■ **Required work**
1 – Quote verbatim the portion of the Spark thin client thread running from "Are you suggesting" to "other use cases.".
2 – In the Spark thin client thread, Nikolay Izhikov numbers several suggestions made by Valentin that he considers not always true. List each of these suggestions in its quoted wording.
## start Given passage
Re: [DISCUSSION] Spark Data Frame through Thin Client

Posted by Stephen Darlington <st...@gridgain.com>.
Are you suggesting making the Thin Client deployment an option or as a replacement for the thick-client? If the latter, do we risk making future desirable changes more difficult (or impossible)? I’m thinking specifically about better support for Spark Streaming, where the lack  of continuous query support in thin clients removes a significant optimisation option. I’m sure there are other use cases.

Regards,
Stephen

> On 21 Oct 2018, at 09:08, Nikolay Izhikov <ni...@apache.org> wrote:
> 
> Valentin.
> 
> Seems, You made several suggestions, which is not always true, from my point of view:
> 
> 1. "We have access to Spark cluster installation to perform deployment steps" - this is not true in cloud or enterprise environment.
> 
> 2. "Spark cluster is used only for Ignite integration".
> From what I know computational resources for big Spark cluster is divided by many business divisions.
> And it is not convenient to perform some deployment steps on this cluster.
> 
> 3. "When Ignite + Spark are used in real production it's OK to have reasonable deployment overhead"
> What about developer who want to play with this integration?
> And want to do it quickly to see how it works in real life examples.
> Can we do his life much easier?
> 
>> First of all, they will exist with thin client either.
> 
> Spark have an ability to deploy jars on worker and add it to application tasks classpath.
> For 2.6 we must deploy 11 additional jars to start using Ignite.
> Please, see my example on the bottom of documentation page [1]
> 
> Does cache-api-1.0.0.jar and h2-1.4.195.jar seems like obvious dependencies for Ignite integration for you?
> And for our users? :)
> 
> Actually, list of dependencies will be changed in 2.7 - new version of jcache, new version of h2
> So user should change it in code or perform additional deployment steps.
> 
> It overkill for me.
> 
> On the other hand - thin client requires only 1 jar.
> Moreover, thin client protocol have the backward compatibility.
> So thin client will perform correctly when Ignite cluster will be updated from 2.6 to 2.7.
> So, with Spark integration via thin client we will be able to update Ignite cluster and Spark integration separately.
> For now, we should do it in one big step.
> 
> What do you think?
> 
> [1] https://apacheignite-fs.readme.io/docs/installation-deployment
> 
> В Сб, 20/10/2018 в 18:33 -0700, Valentin Kulichenko пишет:
>> Guys,
>> 
>> From my experience, Ignite and Spark clusters typically run in the same
>> environment, which makes client node a more preferable option. Mainly,
>> because of performance. BTW, I doubt partition-awareness on thin client
>> will help either, because in dataframes we only run SQL queries and I
>> believe thin client will execute them through a proxy anyway. But correct
>> me if I’m wrong.
## end Given passage
## start Data rows
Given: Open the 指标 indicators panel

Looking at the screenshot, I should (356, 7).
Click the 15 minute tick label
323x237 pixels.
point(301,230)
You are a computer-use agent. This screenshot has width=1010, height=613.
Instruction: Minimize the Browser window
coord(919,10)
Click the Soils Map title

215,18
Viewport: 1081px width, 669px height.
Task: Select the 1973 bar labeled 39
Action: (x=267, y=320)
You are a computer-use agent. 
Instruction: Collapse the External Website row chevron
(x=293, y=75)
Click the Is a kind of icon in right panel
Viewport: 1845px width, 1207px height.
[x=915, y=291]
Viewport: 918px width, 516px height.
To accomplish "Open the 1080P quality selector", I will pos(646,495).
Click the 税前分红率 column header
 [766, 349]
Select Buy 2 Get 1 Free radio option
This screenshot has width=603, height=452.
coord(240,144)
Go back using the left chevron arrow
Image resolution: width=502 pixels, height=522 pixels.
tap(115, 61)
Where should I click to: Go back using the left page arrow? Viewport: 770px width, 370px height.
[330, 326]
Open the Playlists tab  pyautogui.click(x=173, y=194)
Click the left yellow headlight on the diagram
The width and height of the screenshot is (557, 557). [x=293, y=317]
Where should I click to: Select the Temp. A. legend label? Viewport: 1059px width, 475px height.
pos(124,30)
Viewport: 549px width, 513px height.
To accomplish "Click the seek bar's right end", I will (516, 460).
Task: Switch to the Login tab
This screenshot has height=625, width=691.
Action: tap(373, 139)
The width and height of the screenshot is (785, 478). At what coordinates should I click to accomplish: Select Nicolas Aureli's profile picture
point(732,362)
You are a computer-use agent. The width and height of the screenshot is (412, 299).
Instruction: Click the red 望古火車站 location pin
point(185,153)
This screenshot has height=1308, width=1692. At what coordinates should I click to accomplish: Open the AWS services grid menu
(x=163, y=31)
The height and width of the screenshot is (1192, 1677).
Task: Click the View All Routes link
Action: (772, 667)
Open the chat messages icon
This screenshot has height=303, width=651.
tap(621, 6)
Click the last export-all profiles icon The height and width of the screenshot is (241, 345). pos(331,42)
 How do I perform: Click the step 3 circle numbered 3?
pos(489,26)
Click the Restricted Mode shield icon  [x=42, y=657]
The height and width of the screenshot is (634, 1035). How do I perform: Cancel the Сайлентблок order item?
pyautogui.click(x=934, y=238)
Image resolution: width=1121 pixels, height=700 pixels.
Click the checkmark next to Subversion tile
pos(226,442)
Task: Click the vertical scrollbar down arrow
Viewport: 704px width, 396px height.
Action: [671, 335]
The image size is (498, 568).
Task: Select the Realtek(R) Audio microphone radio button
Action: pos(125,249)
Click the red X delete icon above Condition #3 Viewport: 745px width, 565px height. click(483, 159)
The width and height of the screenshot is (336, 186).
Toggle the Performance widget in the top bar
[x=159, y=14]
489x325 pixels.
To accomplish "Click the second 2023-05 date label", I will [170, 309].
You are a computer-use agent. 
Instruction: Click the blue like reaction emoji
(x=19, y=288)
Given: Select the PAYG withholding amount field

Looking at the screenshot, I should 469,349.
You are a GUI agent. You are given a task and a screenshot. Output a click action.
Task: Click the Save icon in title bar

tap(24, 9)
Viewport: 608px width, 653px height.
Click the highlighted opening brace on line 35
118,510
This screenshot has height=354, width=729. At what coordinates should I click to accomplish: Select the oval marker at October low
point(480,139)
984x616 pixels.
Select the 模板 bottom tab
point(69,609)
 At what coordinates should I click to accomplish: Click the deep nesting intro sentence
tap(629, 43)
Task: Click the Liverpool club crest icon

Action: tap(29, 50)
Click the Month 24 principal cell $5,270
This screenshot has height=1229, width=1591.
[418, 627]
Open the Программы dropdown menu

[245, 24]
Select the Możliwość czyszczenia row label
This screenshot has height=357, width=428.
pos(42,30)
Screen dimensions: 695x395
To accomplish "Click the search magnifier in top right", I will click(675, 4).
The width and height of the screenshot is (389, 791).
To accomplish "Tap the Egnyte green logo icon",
## end Data rows
■ **Set of answers**
1 –
Are you suggesting making the Thin Client deployment an option or as a replacement for the thick-client? If the latter, do we risk making future desirable changes more difficult (or impossible)? I’m thinking specifically about better support for Spark Streaming, where the lack  of continuous query support in thin clients removes a significant optimisation option. I’m sure there are other use cases.

2 –
1. "We have access to Spark cluster installation to perform deployment steps"
2. "Spark cluster is used only for Ignite integration"
3. "When Ignite + Spark are used in real production it's OK to have reasonable deployment overhead"